A sudden splash of color above his head jolted Charlie. It was a thing, or a man, or—was it a woman? A body draped in shocking tones, a stretched torso, absent arms and a single enormous eye—or was it? Again, lacking context beyond this day’s chalk-appearance, there was no way to comprehend its abstract expressionism. The geometric human figure puzzled him; their worlds were distant, detached from each other.

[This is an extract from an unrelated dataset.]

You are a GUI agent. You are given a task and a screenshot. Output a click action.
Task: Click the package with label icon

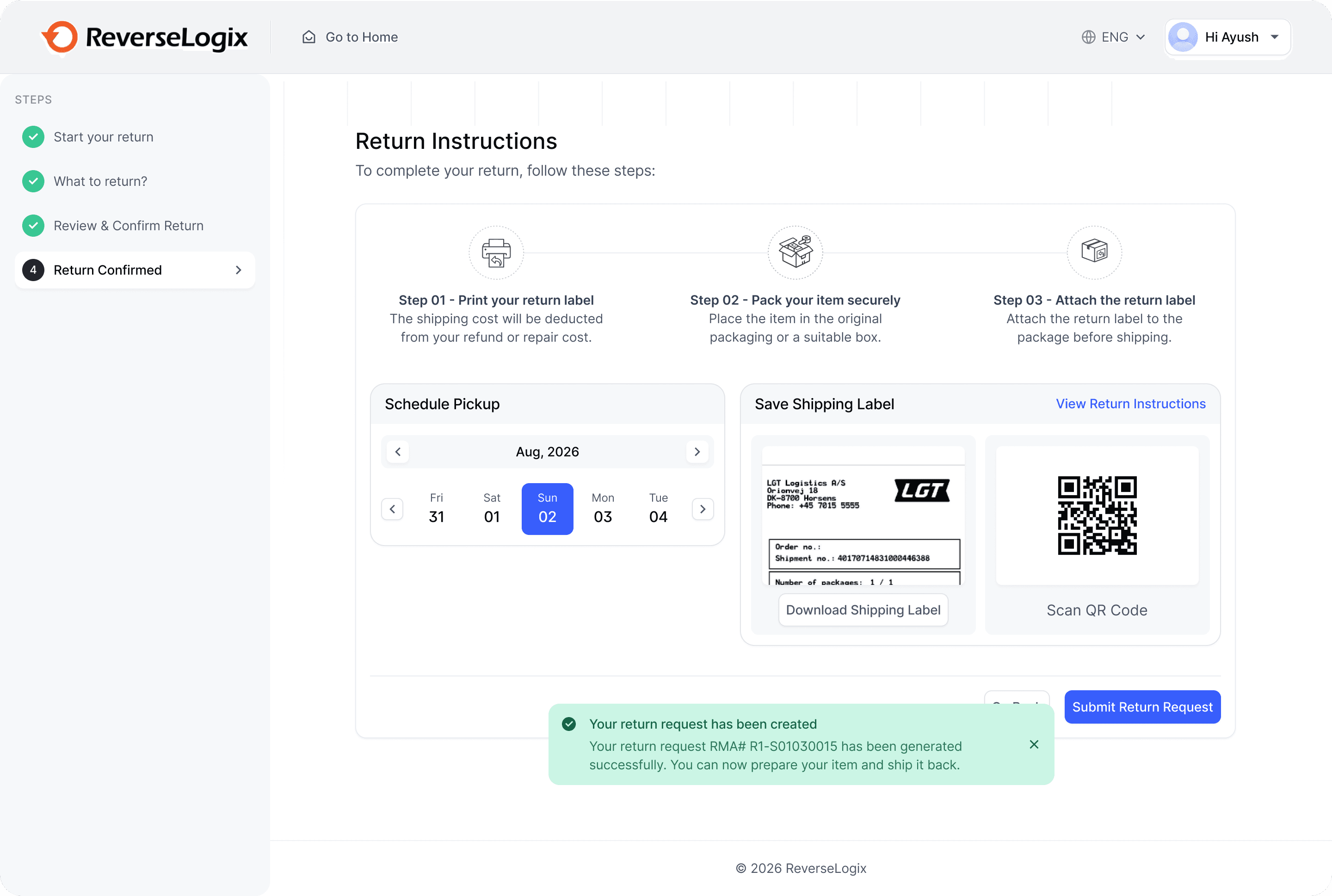(x=1094, y=252)
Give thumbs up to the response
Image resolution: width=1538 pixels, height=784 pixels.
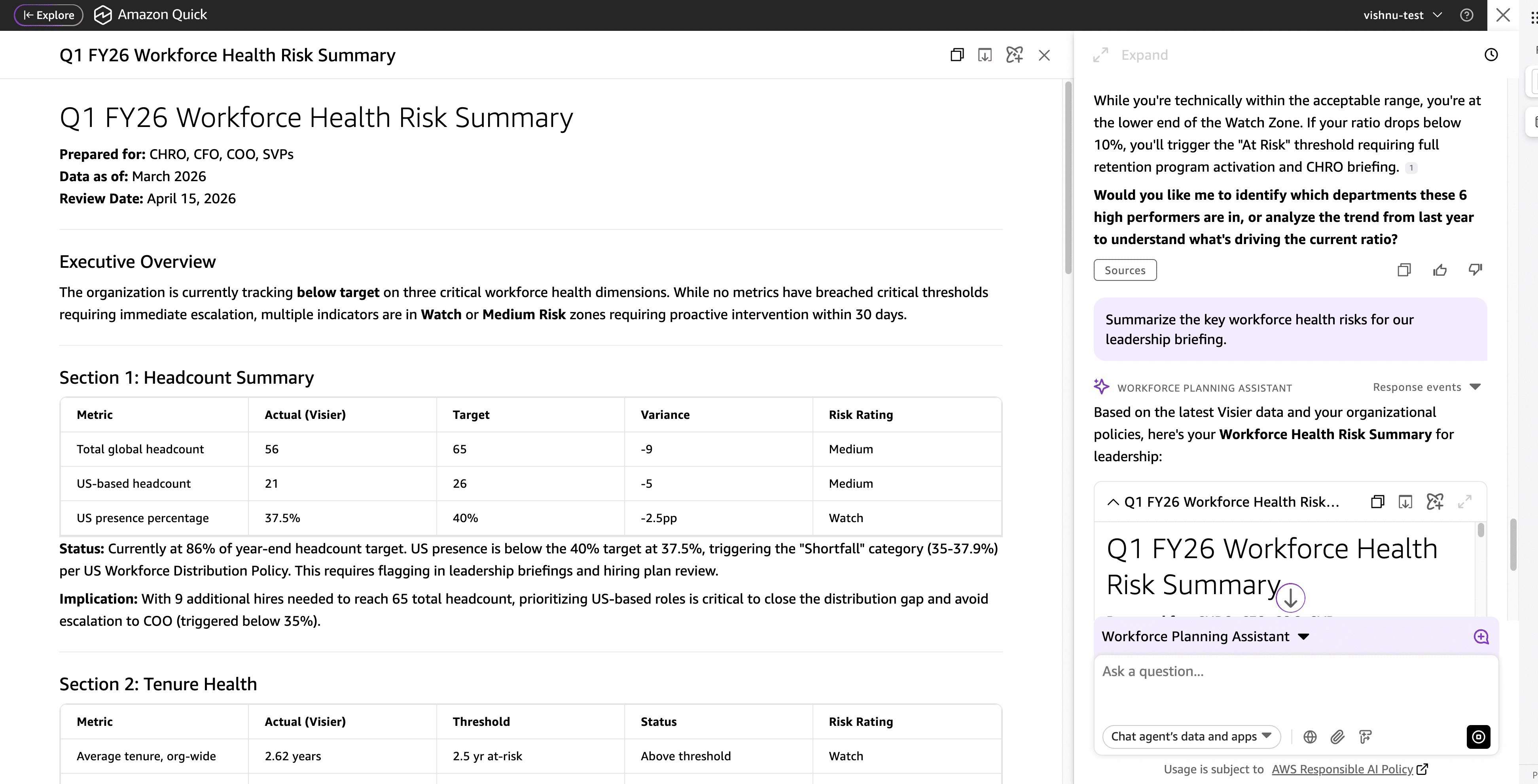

Then, appearing from yet another stretch of colored chalk dust, Charlie noticed a woman—a mother with her children surrounding her. As the artist chalk-stroked the mouths of the children, they seemed to come alive, crowding, teasing and playfully challenging each another—laughter—lots of laughter. On this day of their shared chalk lives, Charlie concluded that this was the most beautiful sight within his view—it held a vision of hope and of promise.

The orange hues of early sunset announced the gradual end of the brief existence of Charlie and his chalk cadre. Soon, uncareful shoes eroded the chalk, smearing their limbs, their hair, their faces, their eyes into the concrete sidewalk. Silently as they appeared, their dust mingled, their figures retiring again into timelessness.

As they disappeared, the artist creators likewise disappeared, drifting apart and dissolving into the deepening shadows, having resurrected, if only briefly, the somnambulist activities of shared chalk-drawn lives.

But unlike their creations, the artists reserved one power, which set them apart from their art: the power of choice.

They alone could choose to end their drift, to stop the dissolve of the paths that had brought them together today as artists with a dream. Against the approaching nightfall, they could still choose to pursue, to explore the new friendships this day had held for them. And they could join with each other, bringing one another along, past tonight, and into tomorrow.